## PODANY TEKST
_ _ _
Gbur pisze: ↑wt sie 16, 2016 5:38 pm
Towarzyszy temu lęk, który określiłbym mianem 'egzystencjalny'. Czego się boję?
Tego, że umrę w zupełnej samotności, nie tyle fizycznej, co mentalnej; Że gdzieś istnieje ktoś/ludzie (...) (blokada) i ja tą szansę zmarnuję.
U mnie ów lęk 'egzystencjalny' występuje zarówno, gdy jestem sama, jak i gdy jacyś ludzie wokół mnie są.
90 % swojego dorosłego życia spędziłam w samotności. I nadal spędzam. Uważam to za swój naturalny stan, ale mam wątpliwości, czy właśnie tak, w tak skrajnej postaci, ma wyglądać moje życie. I tu nie chodzi o fizyczne mieszkanie samej, bo to jest dla mnie kwestią oczywistą, ale o zupełny brak przyjaciela, kogoś bliskiego emocjonalnie w jakiejkolwiek formie, przyjacielskiej, rodzinnej.
_ _ _
## FRAGMENTY WYKAZU
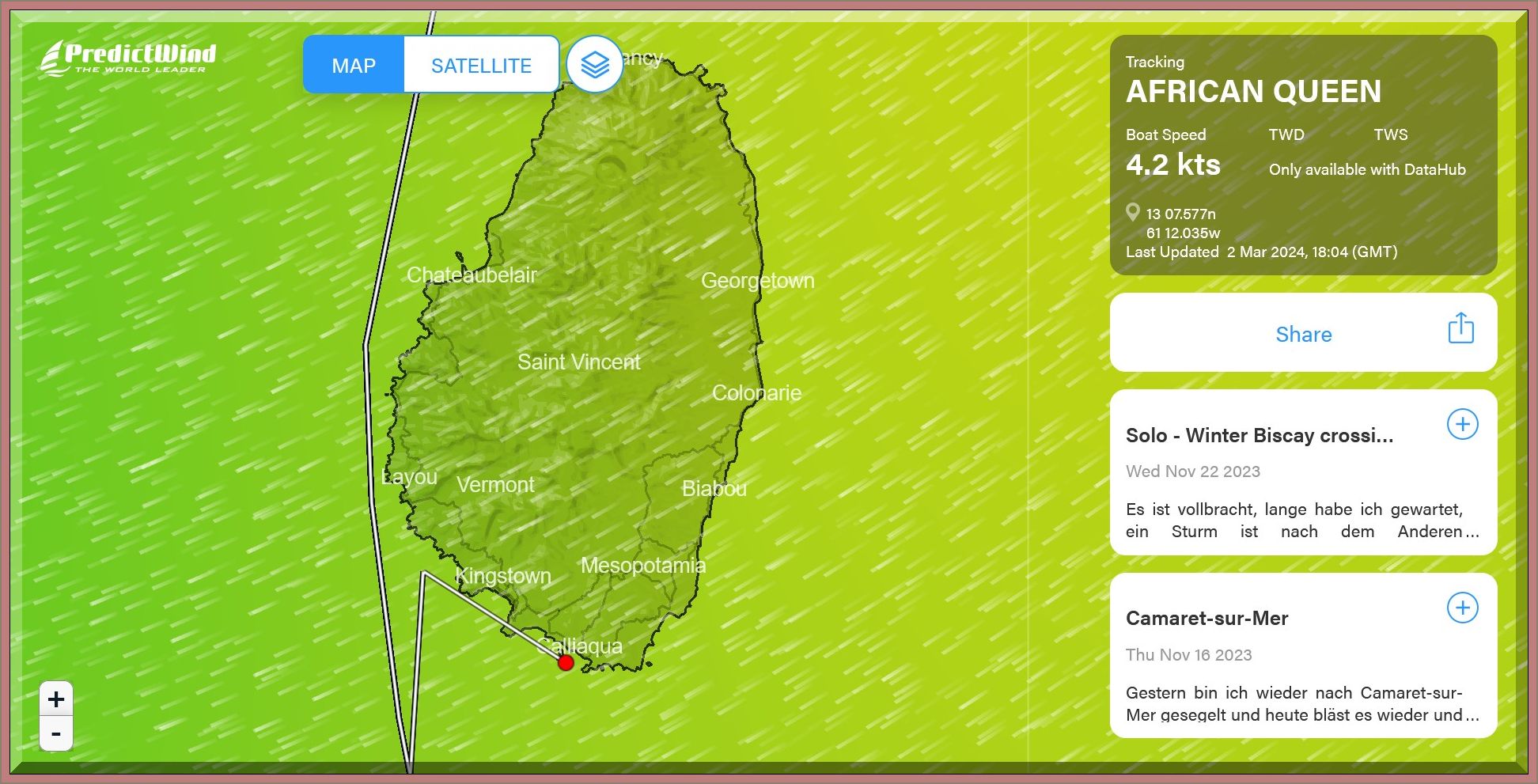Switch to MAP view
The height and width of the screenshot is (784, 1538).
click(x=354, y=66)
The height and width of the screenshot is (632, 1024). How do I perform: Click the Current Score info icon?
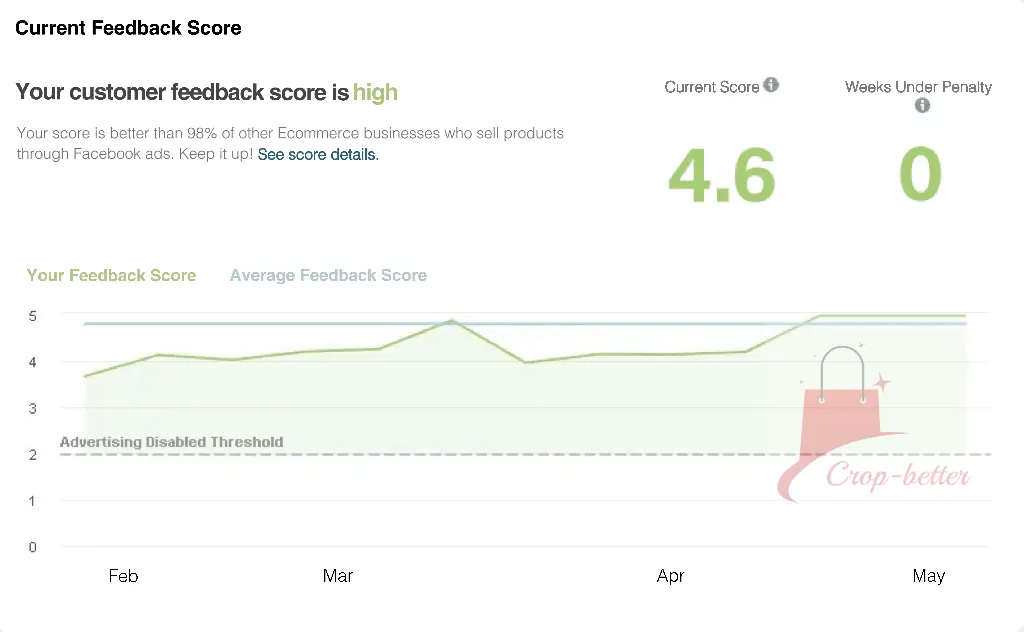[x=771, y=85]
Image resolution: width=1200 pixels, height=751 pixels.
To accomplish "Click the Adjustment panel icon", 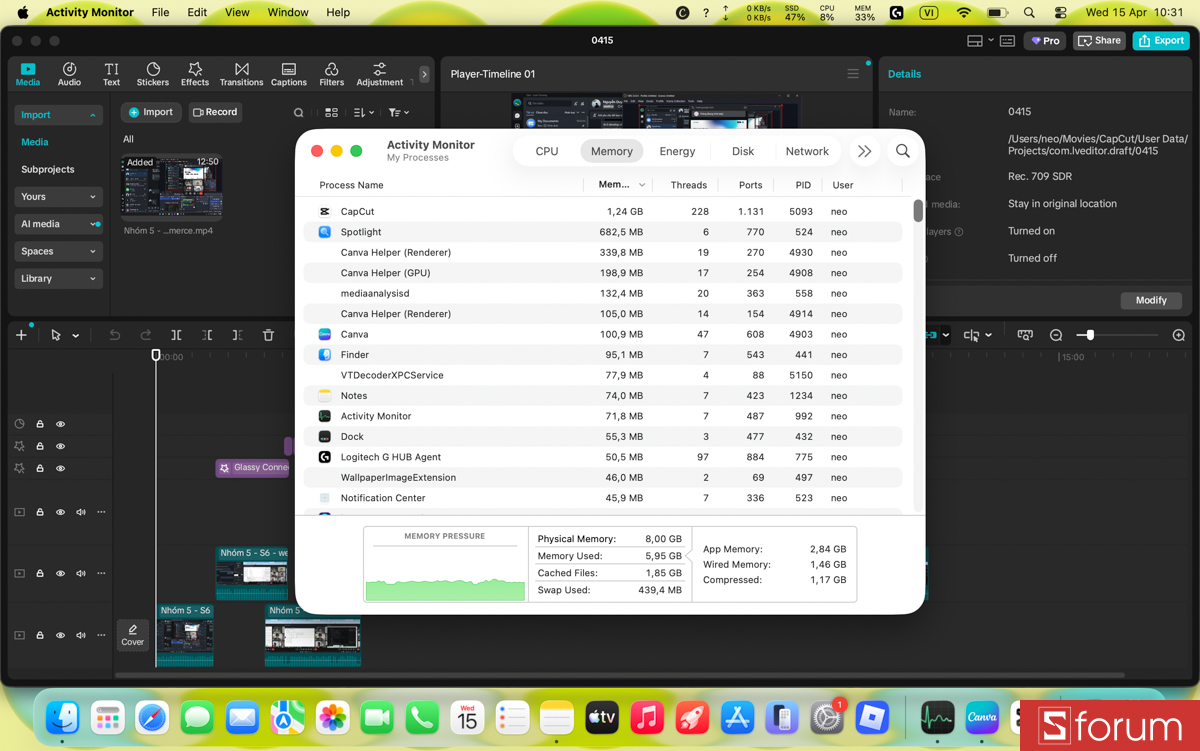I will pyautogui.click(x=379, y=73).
_ _ _
## CEL ĆWICZENIA
Kontynuuj podany tekst o samotności i lęku egzystencjalnym, zaczynając zaraz po jego ostatnim zdaniu. Wykaz nie ma tu żadnego znaczenia.

## ODPOWIEDŹ PISEMNA
https://www.youtube.com/watch?v=8KkKuTCFvzI
W skrócie: samotność 'zabija' a gwarantem szczęścia i zdrowia są dobre relacje z innymi i dobre jakościowo związki. Wynik trwającego 75 lat badania nad zróżnicowaną ekonomicznie i społecznie populacją. No wiadomo.
Tylko że ja tak rzadko wchodzę w jakiekolwiek relacje, bo mnie po prostu mało kto interesuje. Nie wynika to z jakiegoś mojego wybujałego narcyzmu, wręcz przeciwnie, jestem bardzo pospolita. Ja po prostu mam specyficzną percepcję, która wyznacza ramy mojego zainteresowania innymi. Ja nawet nie potrafię utrzymać wirtualnej znajomości. Czasem zaczynam z kimś pisać, ale gdy ktoś mnie nie zaciekawi intelektualnie (bo tu nie chodzi o sprawne myślenie, lecz o myślenie w sposób nieoczywisty), jego osoba nie pobudzi we mnie jakichkolwiek emocji, wyobraźni, nie dotknie żadnych moich potrzeb, to ja nie umiem wytrwać, bo mnie to nudzi i jest bezcelowe. Ja jakby potrzebuję tego drugiego człowieka, ale 99% ludzi nie zaspokaja mojej samotności, nie jest dla mnie jakimkolwiek bodźcem, który coś we mnie porusza. A ja na serio chciałąbym coś poczuć, bo jednak w samotności jest się afektywnie dość ograniczonym i poczucie czegokolwiek jest bardzo przyjemne.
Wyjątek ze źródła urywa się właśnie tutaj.